Reference: Karras, T., Aittala, M., Aila, T. and Laine, S., 2022. Elucidating the design space of diffusion-based generative models. Advances in Neural Information Processing Systems, 35, pp.26565-26577.

forward(
x,
sigma,
condition=None,
class_labels=None,
force_fp32=False,
**model_kwargs,
)[source]#

Define the computation performed at every call.

Should be overridden by all subclasses.

Note

Although the recipe for forward pass needs to be defined within this function, one should call the Module instance afterwards instead of this since the former takes care of running the registered hooks while the latter silently ignores them.

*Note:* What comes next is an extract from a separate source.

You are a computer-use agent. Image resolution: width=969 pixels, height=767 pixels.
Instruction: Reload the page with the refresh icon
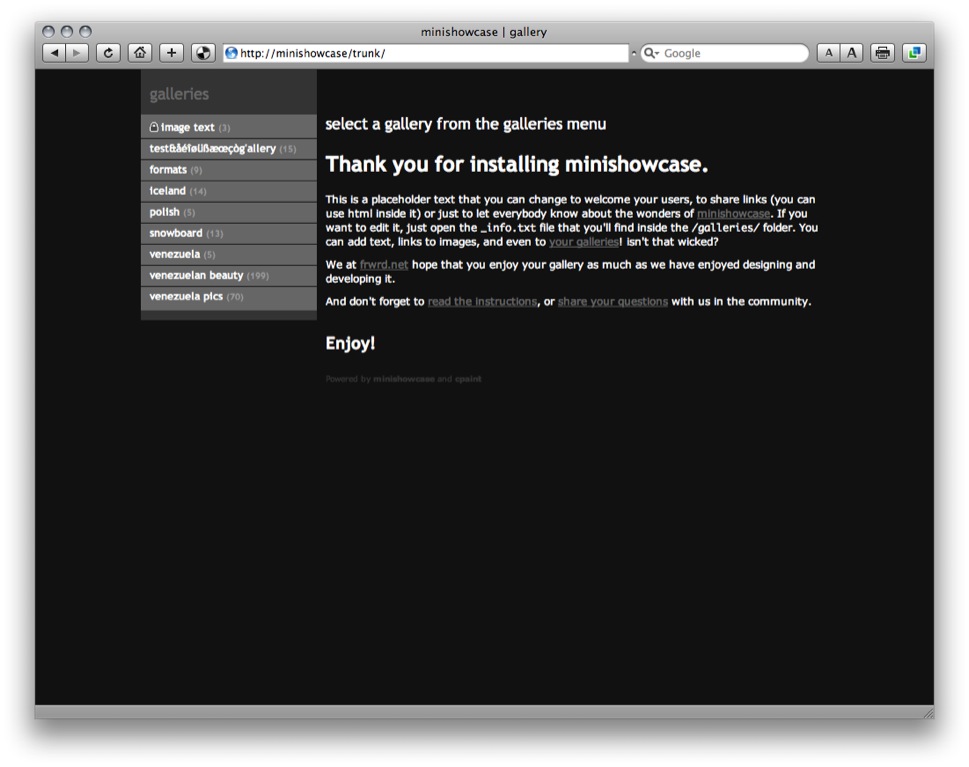point(108,53)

static round_sigma(sigma: float | List | Tensor)[source]#

Convert a given sigma value(s) to a tensor representation.

Parameters:

sigma (Union[float list, torch.Tensor]) – The sigma value(s) to convert.

Returns:

The tensor representation of the provided sigma value(s).

Return type:

torch.Tensor

class physicsnemo.models.diffusion.preconditioning.EDMPrecondMetaData(
name: str = 'EDMPrecond',
jit: bool = False,
cuda_graphs: bool = False,
amp: bool = False,
amp_cpu: bool = False,
amp_gpu: bool = True,
torch_fx: bool = False,
bf16: bool = False,
onnx: bool = False,
onnx_gpu: bool = None,
onnx_cpu: bool = None,
onnx_runtime: bool = False,
trt: bool = False,
var_dim: int = -1,
func_torch: bool = False,
auto_grad: bool = False,
)[source]#

Bases: ModelMetaData

EDMPrecond meta data

class physicsnemo.models.diffusion.preconditioning.EDMPrecondSR(*args, **kwargs)[source]#

Bases: EDMPrecondSuperResolution

NOTE: This is a deprecated version of the EDMPrecondSuperResolution model. This was used to maintain backwards compatibility and allow loading old models. Please use the EDMPrecondSuperResolution model instead.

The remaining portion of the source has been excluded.